The third comment, and the reason I bring up the “video” in a diplomacy setting, deals with the final and summing up statement: “American exceptionalism shall prevail”. This assertion is preceded by ample footage of US soldiers gaining honor by defending the “American way of life” around the globe.
I’ll grant that the authors of the video may only dimly understand what “American exceptionalism” stands for. Located at the other end of the foreign policy spectrum from cosmopolitanism and internationalism, exceptionalism recalls imperialism without “white man’s burden”. It is a stance that divides the world into the antagonistic duality of “them” and “us”. The former lose it, the latter have it – and those who “defend” gain honor (I’ll leave open whether defense is displaced aggression).
Military honor is inextricably combined with violent humiliation of the “other”. While we may never be able ever to design a “just” society – whether at the national or the world level – we may aspire to a “decent” one. A decent society is one that – in the words of Avishai MARGALIT – does not humiliate. To have the Marines and the Navy Seals pop up anywhere in the world as soon as “they” sense danger for American exceptionalism, would be humiliating. No “world society” can go on for long with this kind of imbalance. If power corrupts, powerlessness does too, and the strong feels free to break rules, the weak will do so with the deadly desperation of one who has nothing to lose.
I’ve put “they” in inverted commas, for the current evolution in US policy appears to be moving increasingly toward covert activities – be they in the military or the electronic sphere. With it goes lack of accountability – worldwide, at home, or even within the executive branch. The Unified Executive Theory may, in the case of the US, lead to a two- or even multi-tier government without accountability – when coupled with explicit or implicit delegation of power (which facilitates deniability). With it also goes the debasement of official or public diplomatic discourse, which is downgraded to “discretionary” or interlocutory (i.e. until the Seals silently strike).

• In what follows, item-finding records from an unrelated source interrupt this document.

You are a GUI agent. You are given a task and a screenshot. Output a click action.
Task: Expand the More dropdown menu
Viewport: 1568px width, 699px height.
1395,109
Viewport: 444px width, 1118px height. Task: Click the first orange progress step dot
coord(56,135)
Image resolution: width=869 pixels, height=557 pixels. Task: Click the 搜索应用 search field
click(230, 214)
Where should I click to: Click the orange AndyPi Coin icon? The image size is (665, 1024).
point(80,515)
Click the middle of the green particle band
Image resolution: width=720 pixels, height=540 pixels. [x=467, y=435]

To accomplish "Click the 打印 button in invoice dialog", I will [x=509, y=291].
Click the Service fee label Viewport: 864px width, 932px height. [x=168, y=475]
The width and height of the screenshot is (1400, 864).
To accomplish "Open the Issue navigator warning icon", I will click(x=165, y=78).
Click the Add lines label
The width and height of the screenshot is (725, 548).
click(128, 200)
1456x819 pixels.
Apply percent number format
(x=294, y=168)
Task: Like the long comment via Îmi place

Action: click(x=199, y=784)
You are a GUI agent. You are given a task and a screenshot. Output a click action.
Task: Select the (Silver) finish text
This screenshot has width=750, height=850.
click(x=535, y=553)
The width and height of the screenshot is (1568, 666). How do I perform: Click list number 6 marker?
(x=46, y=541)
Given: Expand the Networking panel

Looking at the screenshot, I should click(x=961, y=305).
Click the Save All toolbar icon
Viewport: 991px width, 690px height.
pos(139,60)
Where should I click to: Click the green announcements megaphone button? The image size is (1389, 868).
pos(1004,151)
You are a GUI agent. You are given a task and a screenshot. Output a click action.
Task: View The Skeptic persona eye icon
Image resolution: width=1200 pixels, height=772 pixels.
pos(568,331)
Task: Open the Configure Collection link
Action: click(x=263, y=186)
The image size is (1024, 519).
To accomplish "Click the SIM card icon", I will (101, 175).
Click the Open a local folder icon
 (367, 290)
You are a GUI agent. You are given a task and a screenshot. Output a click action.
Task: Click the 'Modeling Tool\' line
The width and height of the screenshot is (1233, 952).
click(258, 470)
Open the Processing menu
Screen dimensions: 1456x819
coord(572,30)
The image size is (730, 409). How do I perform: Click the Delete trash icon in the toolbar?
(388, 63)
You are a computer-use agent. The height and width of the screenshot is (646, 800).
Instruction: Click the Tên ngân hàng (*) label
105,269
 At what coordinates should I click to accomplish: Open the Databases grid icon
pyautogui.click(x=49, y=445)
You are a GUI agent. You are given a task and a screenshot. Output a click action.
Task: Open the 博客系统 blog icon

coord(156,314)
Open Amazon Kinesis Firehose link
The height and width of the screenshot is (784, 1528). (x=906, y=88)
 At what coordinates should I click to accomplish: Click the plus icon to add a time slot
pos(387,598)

Cold War brought open posturing along a well-defined “Iron or Bamboo Curtain”. It was frightful, but it brought stability. The “war on terror” might be mutating into a “war for exceptionalism” – by means more foul than fair, but foremost: covert, and without frontlines. When governments feel authorized to launch “covert activities” anywhere in the world – as long as they can deny involvement – instability will mount. And with instability comes the risk of miscalculation.
Meanwhile, war has become a spectator sport. The citizenry (whose sons were once drafted into war, and died, or returned to tell a tale of horror) is now regaled with “arcade-style war games”. They cheer on. This is war at second remove – seemingly bloodless, for it is the blood of the humiliated that it is spilled.
 Avishai MARGALIT (1996): The decent society. Harvard University Press, Cambrisdge, Mass.
 David KEEN (2008): Complex emergencies. Polity, London.